[Rows on where targets appear]
++++
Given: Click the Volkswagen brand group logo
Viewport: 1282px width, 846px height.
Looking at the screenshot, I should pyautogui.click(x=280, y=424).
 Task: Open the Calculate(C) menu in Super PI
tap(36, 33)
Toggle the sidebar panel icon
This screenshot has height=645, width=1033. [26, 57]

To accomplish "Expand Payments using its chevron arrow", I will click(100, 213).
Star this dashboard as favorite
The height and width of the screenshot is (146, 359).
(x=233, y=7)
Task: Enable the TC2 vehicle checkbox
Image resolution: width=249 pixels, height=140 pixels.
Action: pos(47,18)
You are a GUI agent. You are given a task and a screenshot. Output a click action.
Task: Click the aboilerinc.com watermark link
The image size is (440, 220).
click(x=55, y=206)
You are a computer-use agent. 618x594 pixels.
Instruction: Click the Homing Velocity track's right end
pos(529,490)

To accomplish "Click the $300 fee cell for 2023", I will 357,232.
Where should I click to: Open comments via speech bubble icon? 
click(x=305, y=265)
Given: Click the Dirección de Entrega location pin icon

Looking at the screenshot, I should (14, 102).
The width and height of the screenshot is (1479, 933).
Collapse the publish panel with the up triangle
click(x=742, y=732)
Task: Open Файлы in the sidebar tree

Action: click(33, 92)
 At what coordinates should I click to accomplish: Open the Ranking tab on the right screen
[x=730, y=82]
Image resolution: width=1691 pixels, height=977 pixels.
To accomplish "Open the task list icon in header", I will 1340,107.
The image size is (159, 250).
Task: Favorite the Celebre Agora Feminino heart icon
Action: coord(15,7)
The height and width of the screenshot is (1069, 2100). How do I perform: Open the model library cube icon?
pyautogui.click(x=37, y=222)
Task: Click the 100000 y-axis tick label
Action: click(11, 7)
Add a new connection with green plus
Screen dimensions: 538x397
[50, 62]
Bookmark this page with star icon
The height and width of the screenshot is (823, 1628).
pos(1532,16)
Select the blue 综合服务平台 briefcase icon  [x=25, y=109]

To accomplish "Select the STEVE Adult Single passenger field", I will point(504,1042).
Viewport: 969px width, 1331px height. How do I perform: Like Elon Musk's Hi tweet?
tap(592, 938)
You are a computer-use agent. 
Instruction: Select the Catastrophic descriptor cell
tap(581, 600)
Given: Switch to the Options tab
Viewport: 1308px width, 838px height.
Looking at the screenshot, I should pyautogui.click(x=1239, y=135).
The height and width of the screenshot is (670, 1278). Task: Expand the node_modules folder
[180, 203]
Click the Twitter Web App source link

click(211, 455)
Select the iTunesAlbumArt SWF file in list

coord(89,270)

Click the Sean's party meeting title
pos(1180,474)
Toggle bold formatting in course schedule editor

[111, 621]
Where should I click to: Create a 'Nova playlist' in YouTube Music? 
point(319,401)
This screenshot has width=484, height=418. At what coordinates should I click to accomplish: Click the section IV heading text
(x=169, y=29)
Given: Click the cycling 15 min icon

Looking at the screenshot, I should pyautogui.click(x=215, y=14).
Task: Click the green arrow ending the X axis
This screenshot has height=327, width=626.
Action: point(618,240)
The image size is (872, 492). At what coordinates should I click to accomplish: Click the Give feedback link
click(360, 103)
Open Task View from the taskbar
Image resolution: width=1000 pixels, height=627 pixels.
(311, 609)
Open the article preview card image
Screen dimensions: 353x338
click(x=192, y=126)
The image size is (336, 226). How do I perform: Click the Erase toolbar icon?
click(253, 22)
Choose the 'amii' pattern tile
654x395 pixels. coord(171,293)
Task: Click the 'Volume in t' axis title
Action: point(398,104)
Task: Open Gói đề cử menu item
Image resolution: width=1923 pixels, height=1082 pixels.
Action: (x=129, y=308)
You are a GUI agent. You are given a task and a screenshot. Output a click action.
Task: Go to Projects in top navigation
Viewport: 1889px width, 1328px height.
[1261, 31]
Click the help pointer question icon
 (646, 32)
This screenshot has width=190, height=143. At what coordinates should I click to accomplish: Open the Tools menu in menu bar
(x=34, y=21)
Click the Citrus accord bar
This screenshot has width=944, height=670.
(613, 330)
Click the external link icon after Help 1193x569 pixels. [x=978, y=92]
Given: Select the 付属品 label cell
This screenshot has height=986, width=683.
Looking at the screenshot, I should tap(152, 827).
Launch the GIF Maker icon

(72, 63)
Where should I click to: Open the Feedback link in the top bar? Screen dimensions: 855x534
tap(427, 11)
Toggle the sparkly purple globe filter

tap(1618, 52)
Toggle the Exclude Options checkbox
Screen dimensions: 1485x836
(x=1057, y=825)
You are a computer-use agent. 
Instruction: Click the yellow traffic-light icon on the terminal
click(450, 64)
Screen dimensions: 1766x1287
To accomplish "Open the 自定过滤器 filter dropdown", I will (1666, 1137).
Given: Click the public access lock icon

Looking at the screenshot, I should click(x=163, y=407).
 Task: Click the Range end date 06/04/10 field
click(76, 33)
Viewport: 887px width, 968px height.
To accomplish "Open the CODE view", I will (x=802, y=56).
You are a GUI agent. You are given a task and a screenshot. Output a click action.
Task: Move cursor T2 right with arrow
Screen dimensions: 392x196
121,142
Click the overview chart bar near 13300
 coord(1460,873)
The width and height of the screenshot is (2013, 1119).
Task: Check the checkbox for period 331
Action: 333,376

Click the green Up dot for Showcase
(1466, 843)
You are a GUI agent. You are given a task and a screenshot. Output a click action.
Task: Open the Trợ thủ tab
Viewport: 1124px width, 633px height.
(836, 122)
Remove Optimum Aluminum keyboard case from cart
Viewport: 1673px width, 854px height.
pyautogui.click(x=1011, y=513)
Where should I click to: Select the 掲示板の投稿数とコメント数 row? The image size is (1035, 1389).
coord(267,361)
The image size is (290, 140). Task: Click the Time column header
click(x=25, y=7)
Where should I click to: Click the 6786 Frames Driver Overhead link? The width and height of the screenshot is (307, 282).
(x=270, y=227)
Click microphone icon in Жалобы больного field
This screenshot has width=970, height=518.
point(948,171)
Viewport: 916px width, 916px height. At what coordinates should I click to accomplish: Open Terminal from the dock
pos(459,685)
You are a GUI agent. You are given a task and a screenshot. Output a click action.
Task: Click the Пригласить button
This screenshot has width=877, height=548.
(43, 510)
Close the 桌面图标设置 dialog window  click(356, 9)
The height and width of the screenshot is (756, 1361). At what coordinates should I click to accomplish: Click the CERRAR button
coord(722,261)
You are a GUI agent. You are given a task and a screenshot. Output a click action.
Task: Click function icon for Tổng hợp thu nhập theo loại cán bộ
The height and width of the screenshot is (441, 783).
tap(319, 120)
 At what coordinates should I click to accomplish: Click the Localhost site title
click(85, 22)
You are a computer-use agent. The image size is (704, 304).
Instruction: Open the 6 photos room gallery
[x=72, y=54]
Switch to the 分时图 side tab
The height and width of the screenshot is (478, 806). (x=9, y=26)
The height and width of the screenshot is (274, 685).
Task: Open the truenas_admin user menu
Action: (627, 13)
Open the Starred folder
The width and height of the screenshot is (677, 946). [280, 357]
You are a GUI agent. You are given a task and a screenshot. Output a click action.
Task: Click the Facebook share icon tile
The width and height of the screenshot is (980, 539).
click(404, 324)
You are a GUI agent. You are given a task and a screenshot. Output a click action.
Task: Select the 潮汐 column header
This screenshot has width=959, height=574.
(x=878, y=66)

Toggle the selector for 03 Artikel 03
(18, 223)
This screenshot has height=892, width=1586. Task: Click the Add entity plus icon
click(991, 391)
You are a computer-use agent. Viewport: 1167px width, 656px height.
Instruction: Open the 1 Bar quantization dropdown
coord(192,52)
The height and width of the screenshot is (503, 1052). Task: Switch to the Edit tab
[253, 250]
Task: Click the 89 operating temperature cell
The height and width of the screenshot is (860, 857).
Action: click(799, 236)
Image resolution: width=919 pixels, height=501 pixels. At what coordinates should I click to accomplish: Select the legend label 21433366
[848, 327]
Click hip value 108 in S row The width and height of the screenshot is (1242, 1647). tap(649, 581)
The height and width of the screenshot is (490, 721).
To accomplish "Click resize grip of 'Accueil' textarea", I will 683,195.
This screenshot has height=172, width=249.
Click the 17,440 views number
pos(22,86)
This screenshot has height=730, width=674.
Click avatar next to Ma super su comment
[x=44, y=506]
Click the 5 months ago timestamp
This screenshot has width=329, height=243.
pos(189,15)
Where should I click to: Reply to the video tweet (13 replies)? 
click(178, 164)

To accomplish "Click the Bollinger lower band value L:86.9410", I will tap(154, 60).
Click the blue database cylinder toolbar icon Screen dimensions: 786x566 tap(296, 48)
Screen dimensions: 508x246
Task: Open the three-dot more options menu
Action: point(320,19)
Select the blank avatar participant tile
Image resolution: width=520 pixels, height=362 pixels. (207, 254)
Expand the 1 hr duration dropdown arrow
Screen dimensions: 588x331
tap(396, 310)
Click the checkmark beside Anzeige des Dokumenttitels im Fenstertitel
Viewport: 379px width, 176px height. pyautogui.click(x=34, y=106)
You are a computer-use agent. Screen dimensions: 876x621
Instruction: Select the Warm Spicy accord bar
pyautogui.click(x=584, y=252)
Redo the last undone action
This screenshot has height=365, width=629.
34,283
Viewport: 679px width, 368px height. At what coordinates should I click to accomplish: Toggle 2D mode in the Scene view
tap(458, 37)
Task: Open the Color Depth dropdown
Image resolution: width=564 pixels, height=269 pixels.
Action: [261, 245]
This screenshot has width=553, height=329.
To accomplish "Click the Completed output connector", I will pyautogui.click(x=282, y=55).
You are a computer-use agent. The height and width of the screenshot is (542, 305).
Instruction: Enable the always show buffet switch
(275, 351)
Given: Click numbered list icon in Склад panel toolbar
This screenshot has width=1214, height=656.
++++
Copy out the records above word for word, from the very first line down to the line containing "(x=233, y=7)", including both.

## Output of the exercise
Given: Click the Volkswagen brand group logo
Viewport: 1282px width, 846px height.
Looking at the screenshot, I should pyautogui.click(x=280, y=424).
 Task: Open the Calculate(C) menu in Super PI
tap(36, 33)
Toggle the sidebar panel icon
This screenshot has height=645, width=1033. [26, 57]

To accomplish "Expand Payments using its chevron arrow", I will click(100, 213).
Star this dashboard as favorite
The height and width of the screenshot is (146, 359).
(x=233, y=7)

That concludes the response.